___ Extract to read ___
Second, the site would leverage basic social media concepts to define that all-important filter of what makes for interesting content.  Most social media sites use two basic filters – ‘show me what’s interesting to everybody’, and ‘show me what’s interesting within my group of friends’.  Drifft would have the option to use these filters, but would also have the option to ‘show me what’s interesting to people who are similar to me’.  To accomplish this, users could fill out a quick personality profile (something like a Meyers-Briggs personality test) or a pop-culture compatibility comparison (top movies, books, TV shows).  Then, users could choose to see sites that are of interest to other people that are strangers but have similar personalities, likes/dislikes, etc..

And finally, to give just a little more insight as to what the heck I’m talking about here, I did a quick-n-dirty mockup on the idea using my favorite image editing tool of the year, Power Point 2007. DrifftMockup

 

 

 

 

 

 

 

 

 

 

Thanks to all my millions (OK, tens) of readers who have been following this blog through the first 100 ideas.  I’ve got some exciting things planned around this blog which will probably go live in early March, so definitely stay tuned!

Startup #99 – Music Concierge

music1

Shhhh…I’m getting my wife a Zune for Christmas.  Seriously, if you know her, don’t tell her.  It’s a huge secret.  She has no idea it’s coming.  The only tiny clue she might use to figure it out is the Fed-Ex box that came when she was home alone that HAD THE WORD ZUNE PLASTERED ACROSS THE FRONT!!!  Thanks, Zune shipping guys, really appreciated that one.  :)
___
- _List of tasks_:
1. List every filter the blog excerpt says Drifft would let users choose from when deciding what content is interesting.
2. Return the passage of the blog excerpt that opens with the words containing "Thanks to all" and closes with "that one.  :)", copied word for word.
___ Data records ___
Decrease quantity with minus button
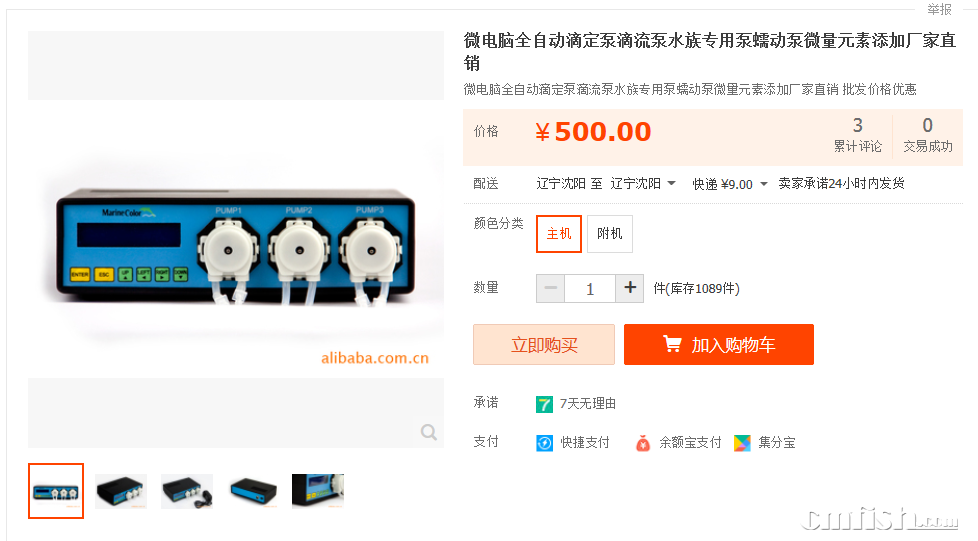Viewport: 978px width, 541px height. tap(551, 288)
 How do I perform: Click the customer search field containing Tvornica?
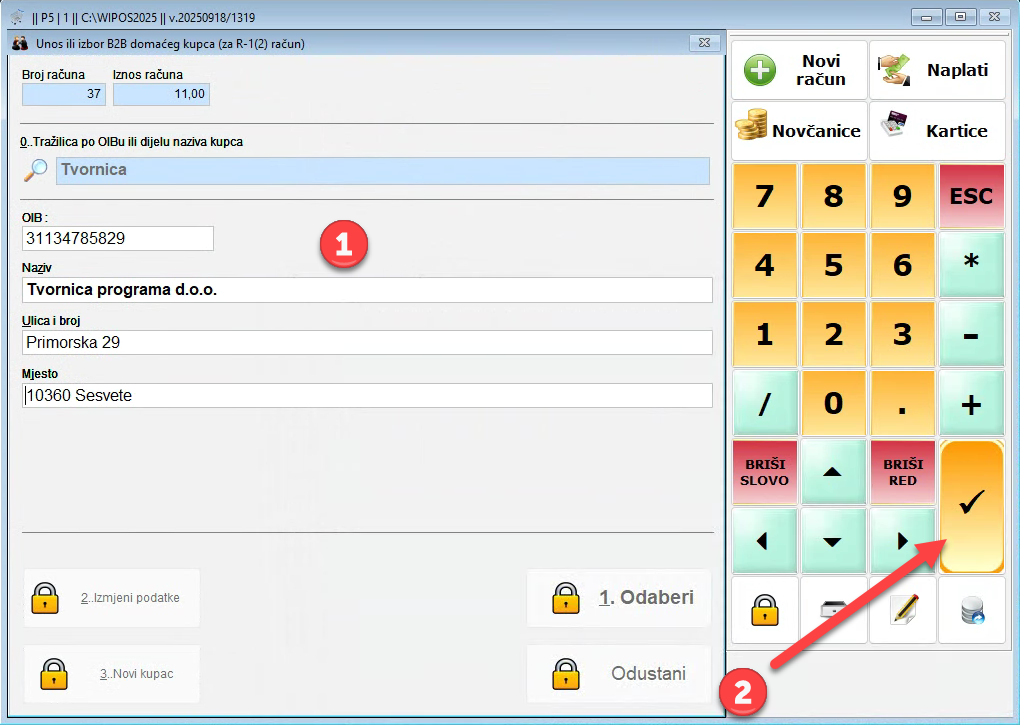click(382, 170)
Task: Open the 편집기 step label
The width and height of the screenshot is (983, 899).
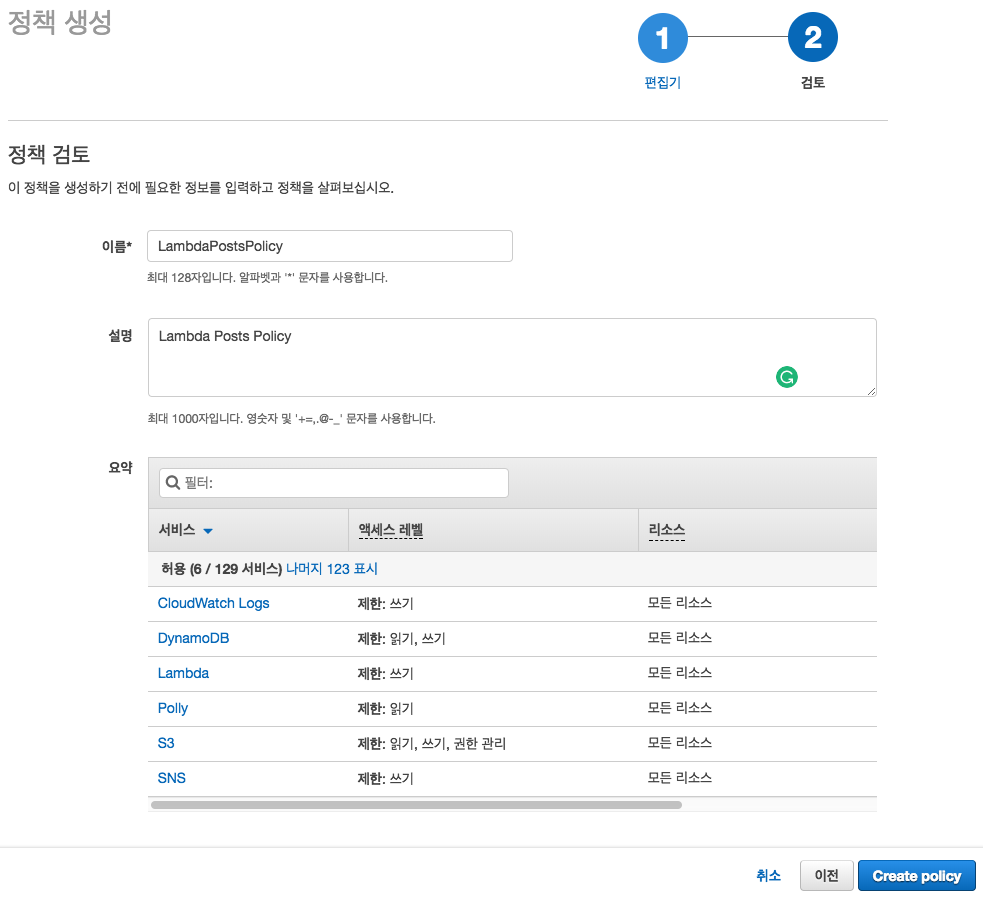Action: pyautogui.click(x=663, y=83)
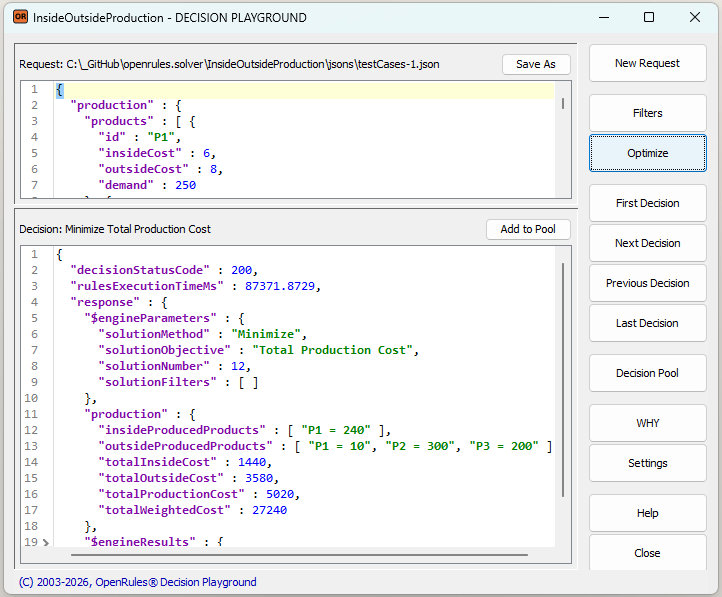
Task: Run the Optimize action
Action: pos(647,153)
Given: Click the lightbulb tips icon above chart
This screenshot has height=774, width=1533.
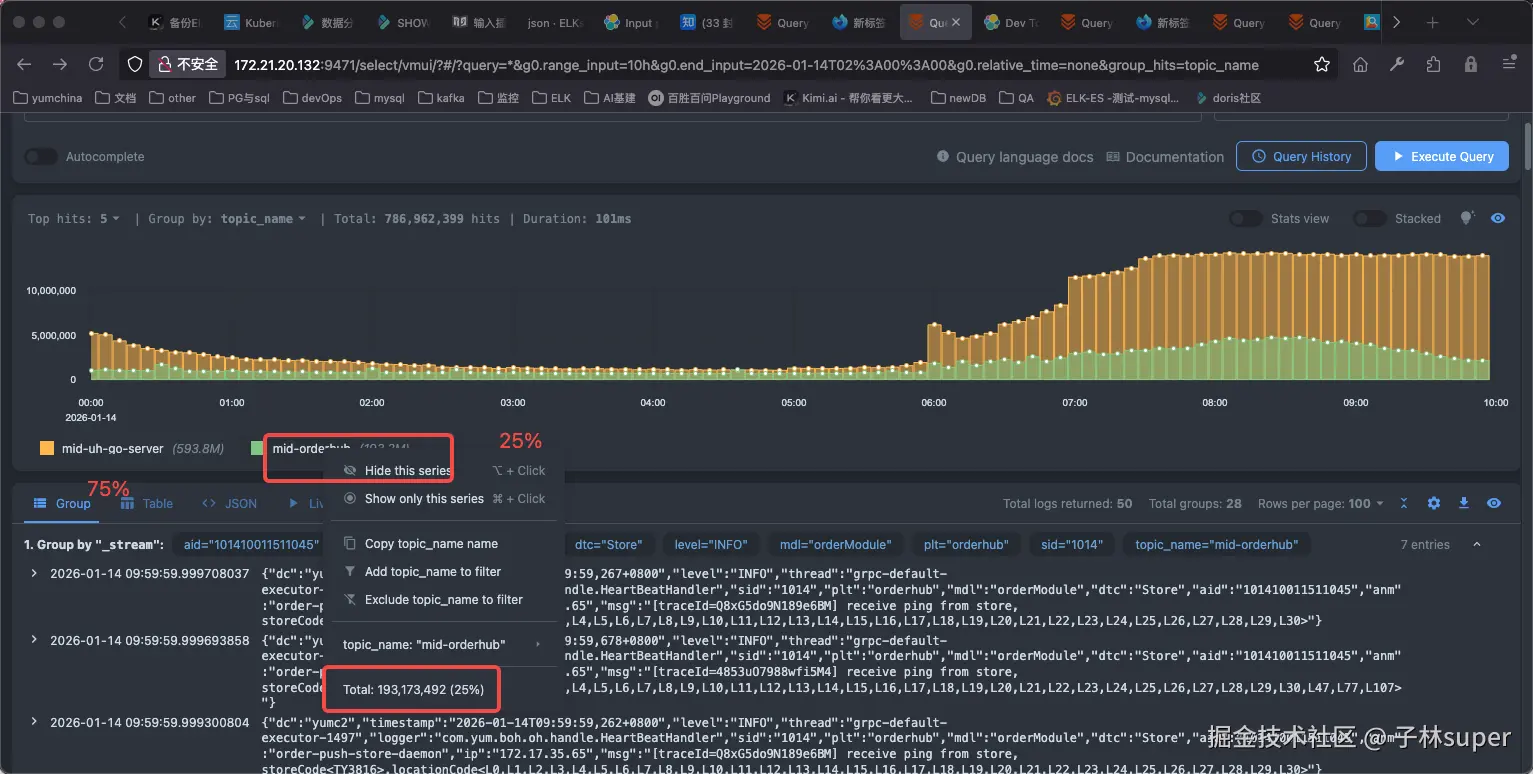Looking at the screenshot, I should 1467,218.
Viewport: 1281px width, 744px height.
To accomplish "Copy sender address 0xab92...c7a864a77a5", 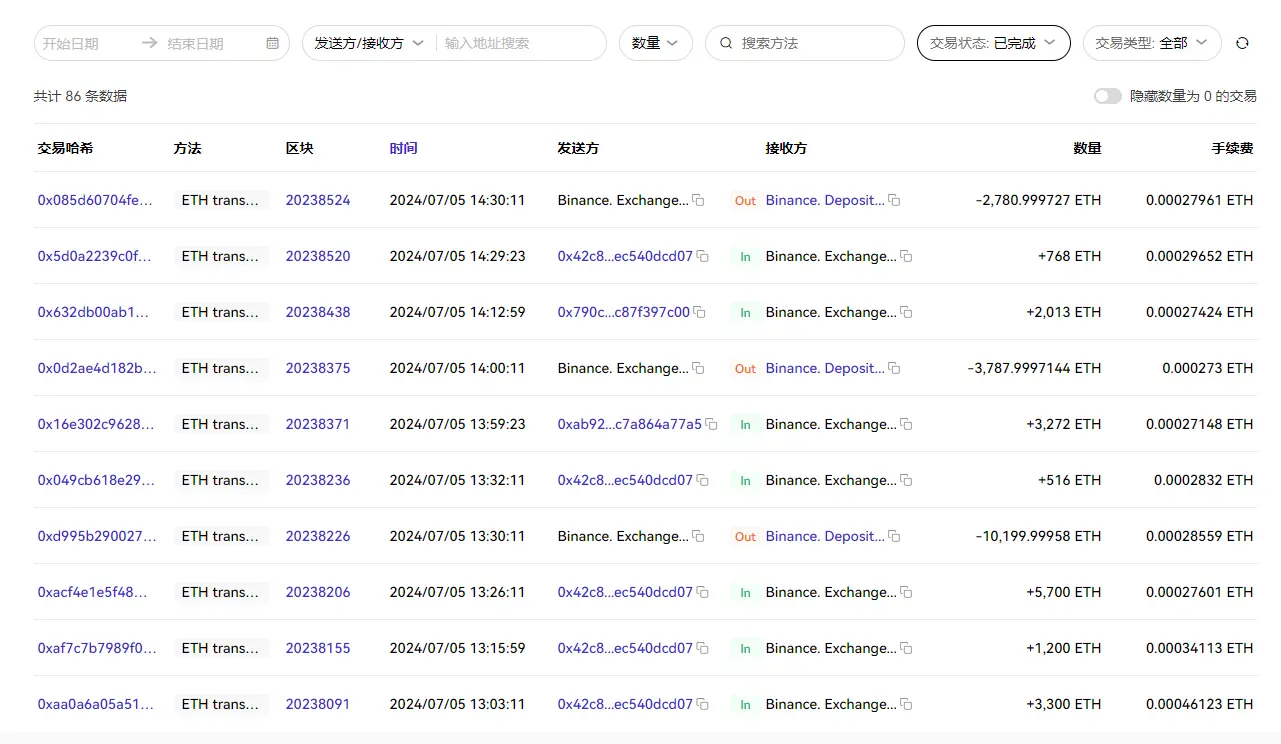I will (711, 424).
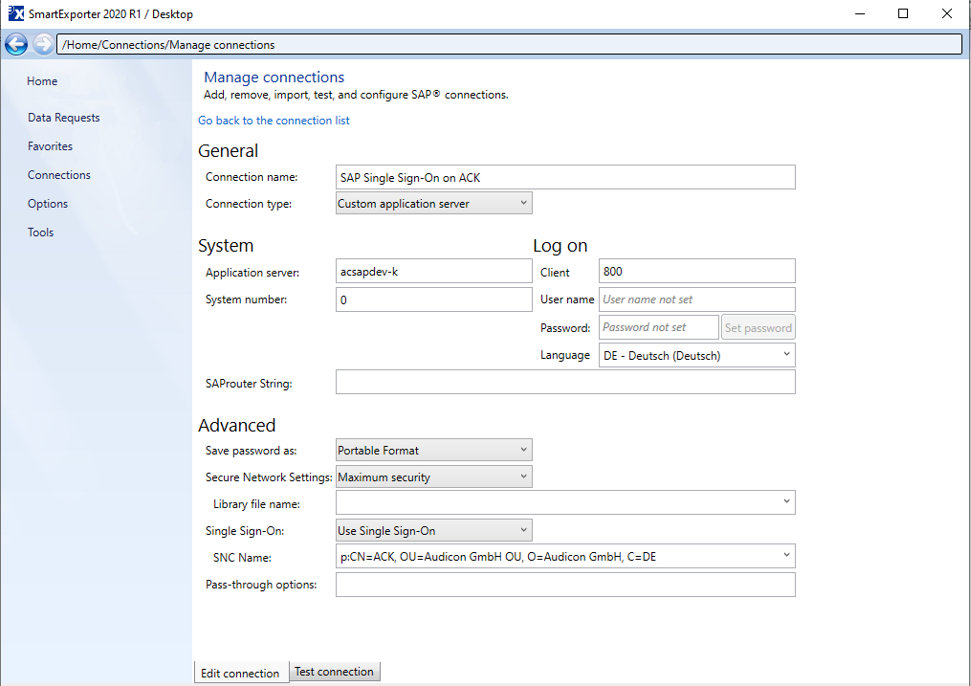Click the forward navigation arrow
Screen dimensions: 971x686
42,44
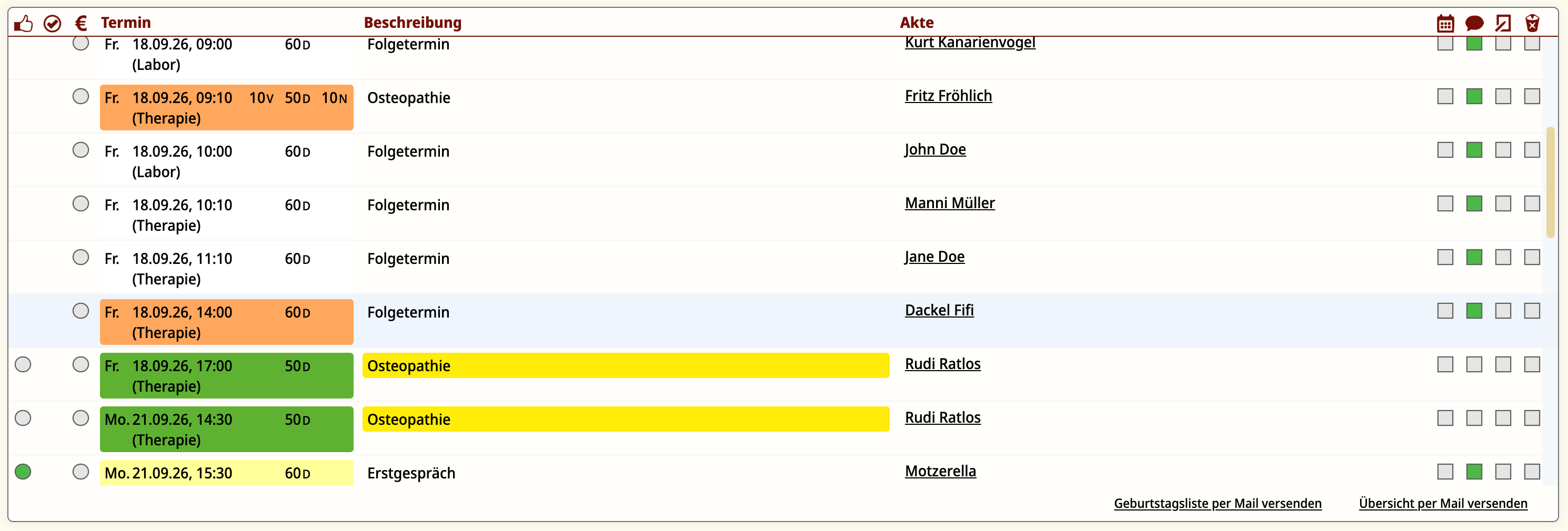Click yellow Osteopathie bar for 21.09.26
The height and width of the screenshot is (531, 1568).
pyautogui.click(x=626, y=419)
___
- _Task results_:
1.
- 'show me what's interesting to everybody'
- 'show me what's interesting within my group of friends'
- 'show me what's interesting to people who are similar to me'

2.
Thanks to all my millions (OK, tens) of readers who have been following this blog through the first 100 ideas.  I’ve got some exciting things planned around this blog which will probably go live in early March, so definitely stay tuned!

Startup #99 – Music Concierge

music1

Shhhh…I’m getting my wife a Zune for Christmas.  Seriously, if you know her, don’t tell her.  It’s a huge secret.  She has no idea it’s coming.  The only tiny clue she might use to figure it out is the Fed-Ex box that came when she was home alone that HAD THE WORD ZUNE PLASTERED ACROSS THE FRONT!!!  Thanks, Zune shipping guys, really appreciated that one.  :)